# IMPROVING Z893X1 DSP FAMILY MEMORY READ AND WRITE

A SIMPLE CHANGE IN THE BUS CONNECTION CAN DRAMATICALLY AFFECT THE PERFORMANCE OF THE Z893X1 DSP CHIP—EVEN WITHOUT A BARREL SHIFTER!

### INTRODUCTION

### The Barrel Shifter Problem

In applications requiring reading and writing to memory, cost constraints often dictate that a 16-bit DSP or 16-bit microcontroller will be connected to 8-bit-wide memory instead of the expected 16-bit-wide memory. Specifically, 8-bit-wide SRAM or 8-bit FLASH Memory prove to be cost effective and are widely used instead of 16-bit-wide SRAM or 16-bit FLASH Memory or two 8-bit-wide half-size SRAM or two 8-bit-wide half-size FLASH Memory.

Zilog's Z89321 and Z89371 chips (Z893X1 DSP family) provide for the favored system architecture where a 16-bit DSP or microcontroller connect to 8-bit memory. There is, however, one apparent drawback: the Z893X1 does not have a flexible Barrel Shifter. Without the Barrel Shifter, variable-length left shift cannot be executed in one instruction (one cycle). Each time data is stored (written) to and later retrieved (read) from memory, a conversion from word (16 bits) to two bytes (8 bits) and from two bytes to word must be performed. What is needed is an 8-bit logical left-shift operation; however, the Z893X1 DSP core does not have this instruction. The Z893X1 performs 8 one-bit, shift-left instructions, resulting in too many instructions and less than optimal performance in some cases.

### Improving Performance without a Barrel Shifter

This app. note describes a new system architecture that dramatically improves the performance of reading (conversion from bytes to word) and writing (conversion from word to bytes) to memory for the Z893X1 DSP family—even though it does not have a Barrel Shifter. In this solution, one shift-left instruction replaces the need for 8 shift-left instructions, and the process of reading from the SRAM (or FLASH) and writing to the SRAM (or FLASH) takes only 14 instructions (cycles), instead of the usual 23 instructions—a dramatic 64 percent increase in performance.

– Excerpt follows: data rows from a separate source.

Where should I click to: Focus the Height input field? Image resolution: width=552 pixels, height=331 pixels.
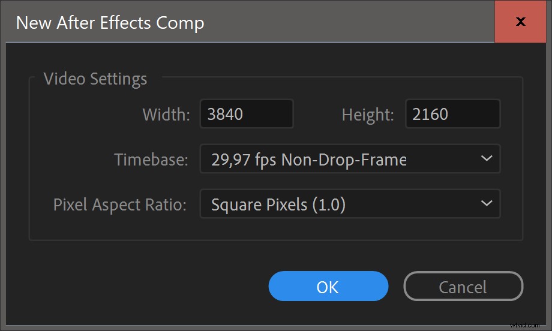453,114
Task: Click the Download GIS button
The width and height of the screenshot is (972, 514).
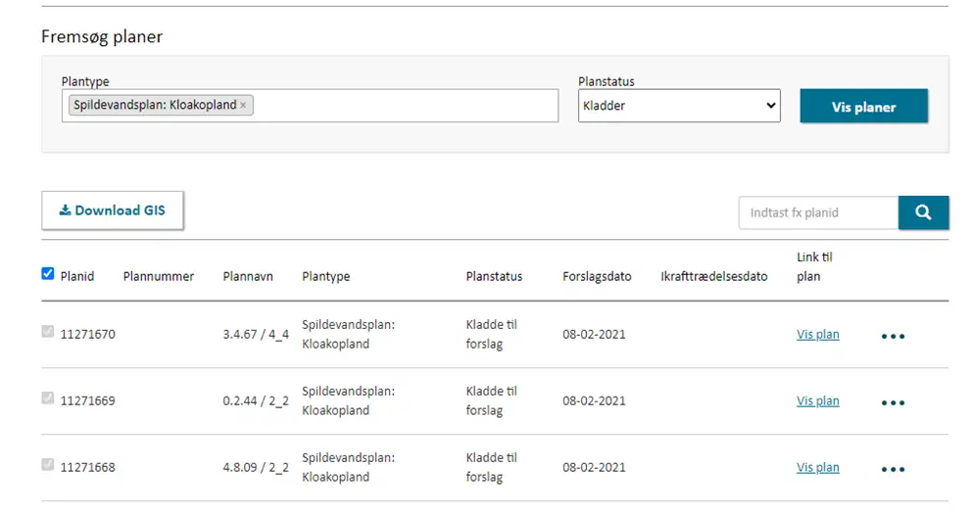Action: point(113,210)
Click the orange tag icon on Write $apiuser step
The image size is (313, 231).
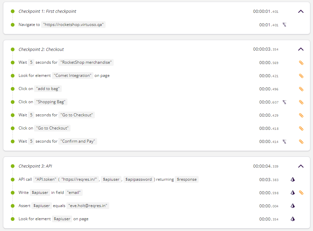coord(301,193)
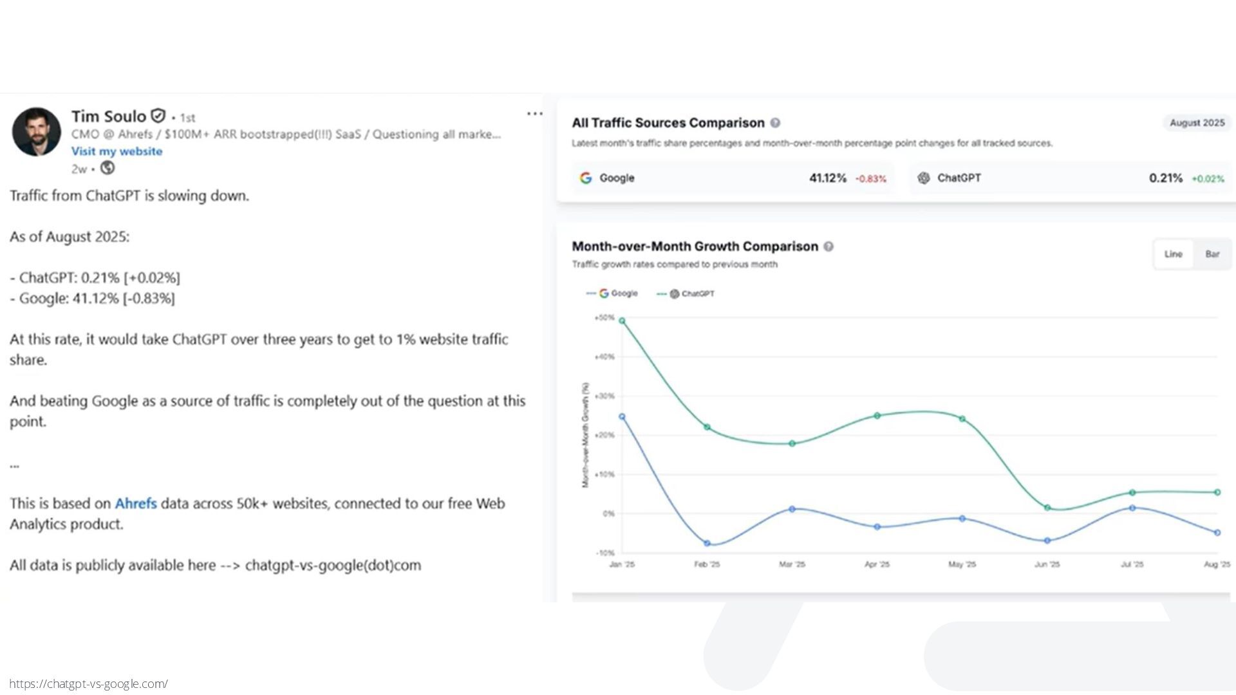Open the three-dot post options menu

pos(534,114)
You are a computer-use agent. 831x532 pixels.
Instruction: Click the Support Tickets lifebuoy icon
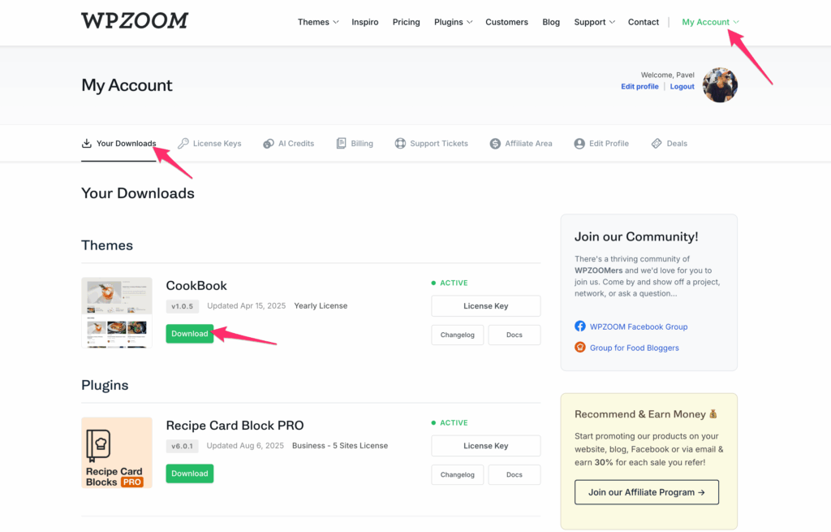[400, 144]
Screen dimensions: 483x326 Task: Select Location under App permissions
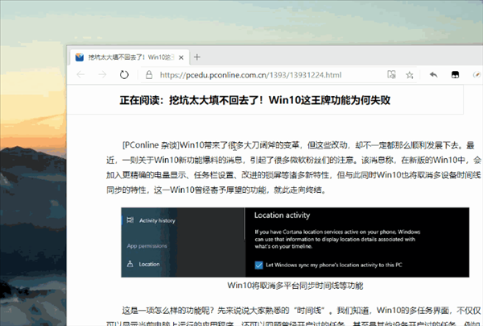(149, 264)
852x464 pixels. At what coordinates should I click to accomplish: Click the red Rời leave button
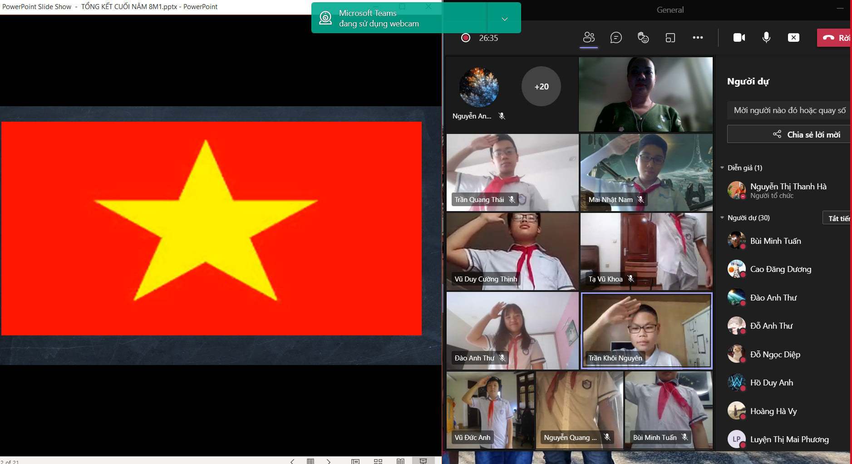[835, 38]
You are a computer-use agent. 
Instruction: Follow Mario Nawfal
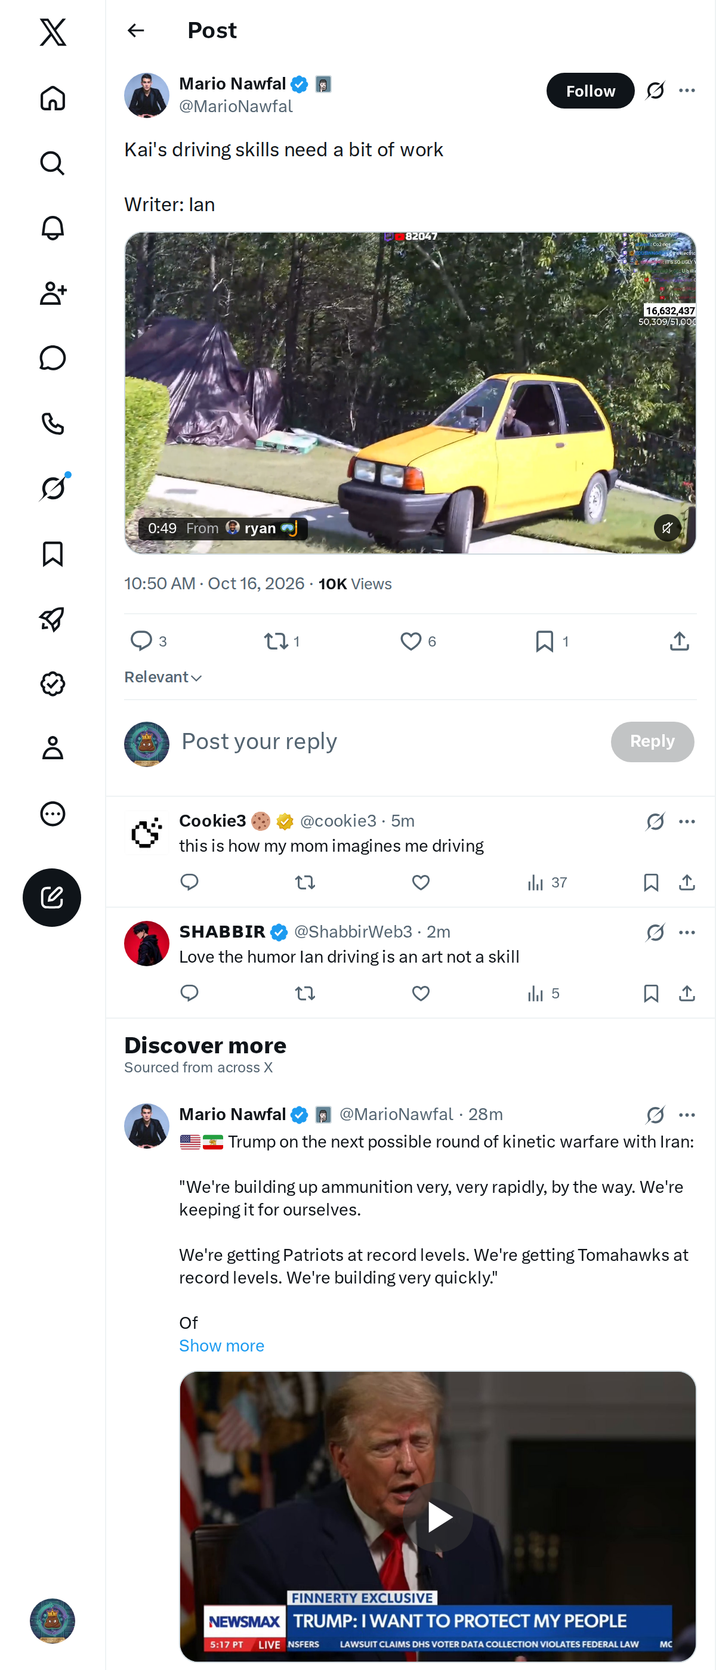tap(590, 91)
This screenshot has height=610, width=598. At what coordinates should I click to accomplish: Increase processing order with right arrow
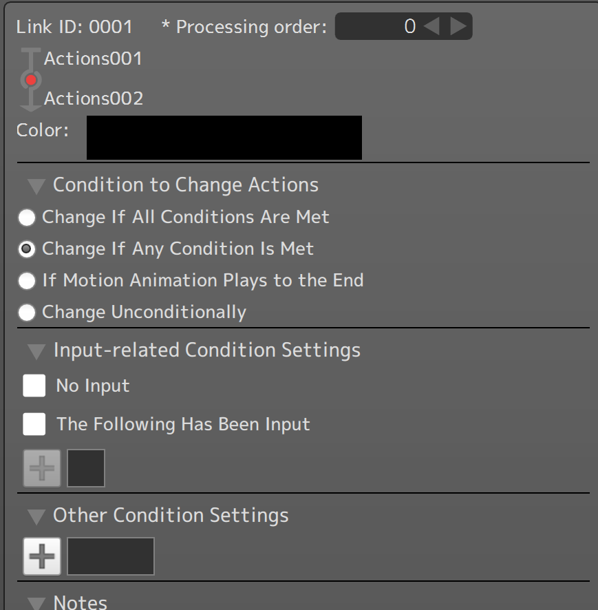[458, 27]
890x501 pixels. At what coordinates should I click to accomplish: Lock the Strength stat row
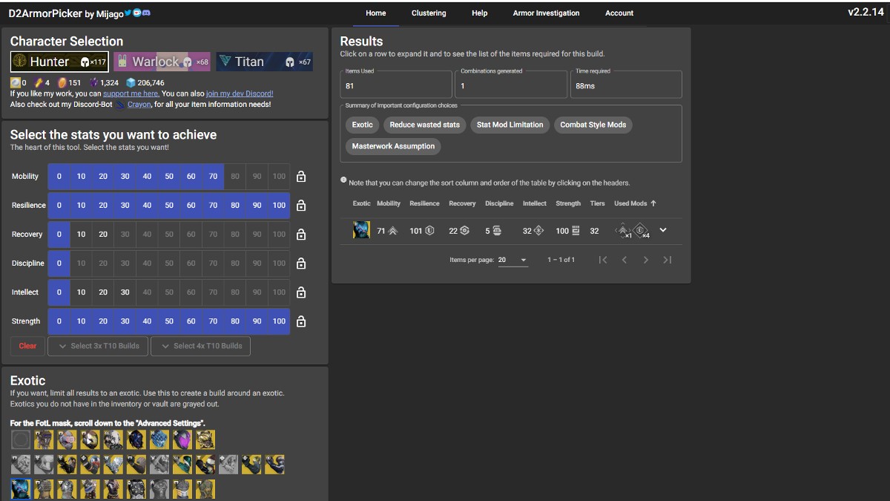[x=301, y=321]
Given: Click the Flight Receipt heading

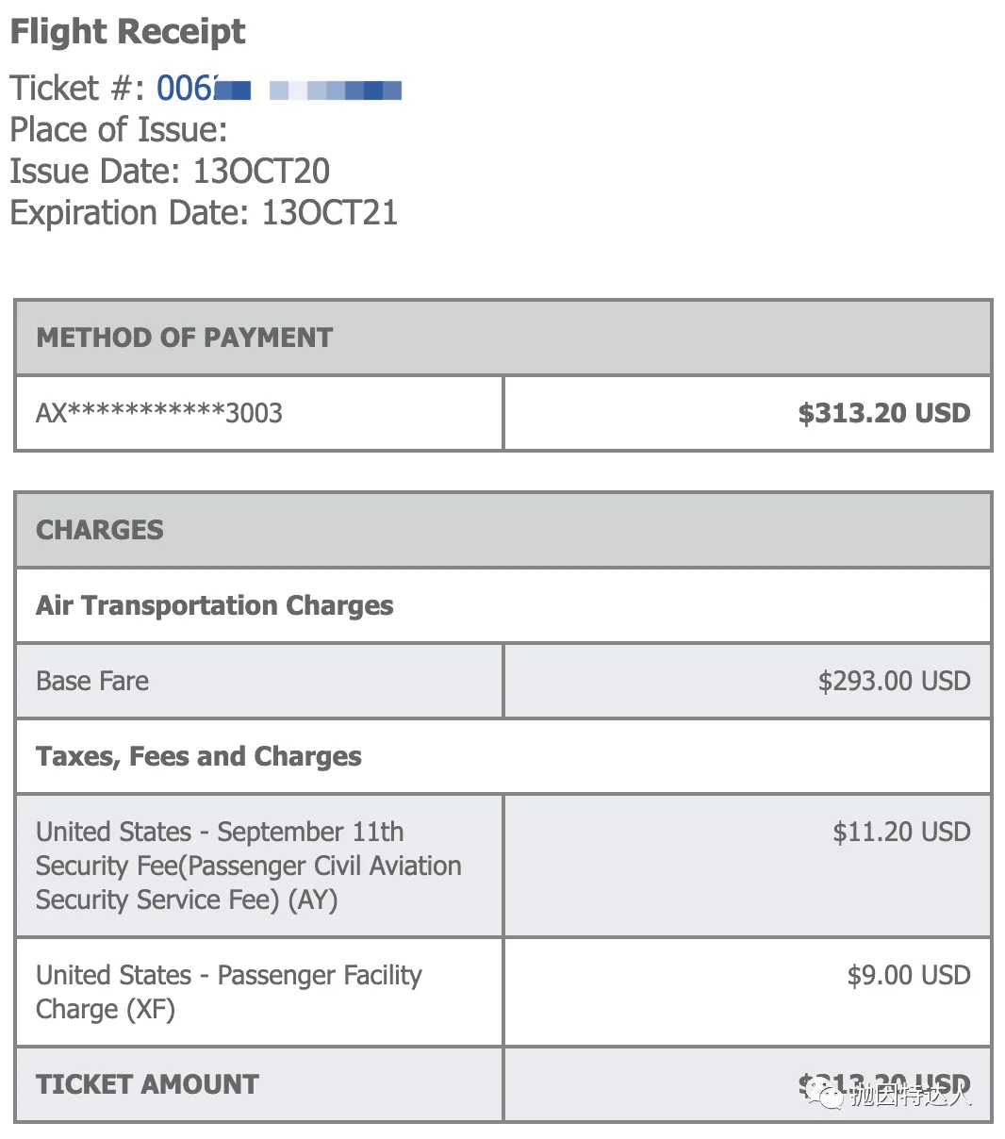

## A Real-Life Competition Scenario

A Zilog Field Area Engineer (FAE) recently had a customer with an application demanding very critical word-to-bytes (writing) and bytes-to-word conversions (reading). This particular customer was in a critical loop to determine the performance (operation frequency) of their system, and the customer was using this critical loop to determine DSP performance of Zilog's Z893X1 and the competition.

After evaluating their application and price range requirements, the decision came down to two chips: the Zilog Z89321 and one other chip from a competing DSP vendor. As usual, there are advantages and disadvantages in any competitive situation: the disadvantage of the Zilog Z89321 chip compared to the competitor's chip is the lack of a Barrel Shifter. The advantage of the Zilog chip is higher instruction rate (operation speed)—20 MIPS for the Z89321 or 16 MIPS for the Z89371 (OTP version of the Z89321), compared to a much lower 12 MIPS for the low-cost version of the competitor's chip.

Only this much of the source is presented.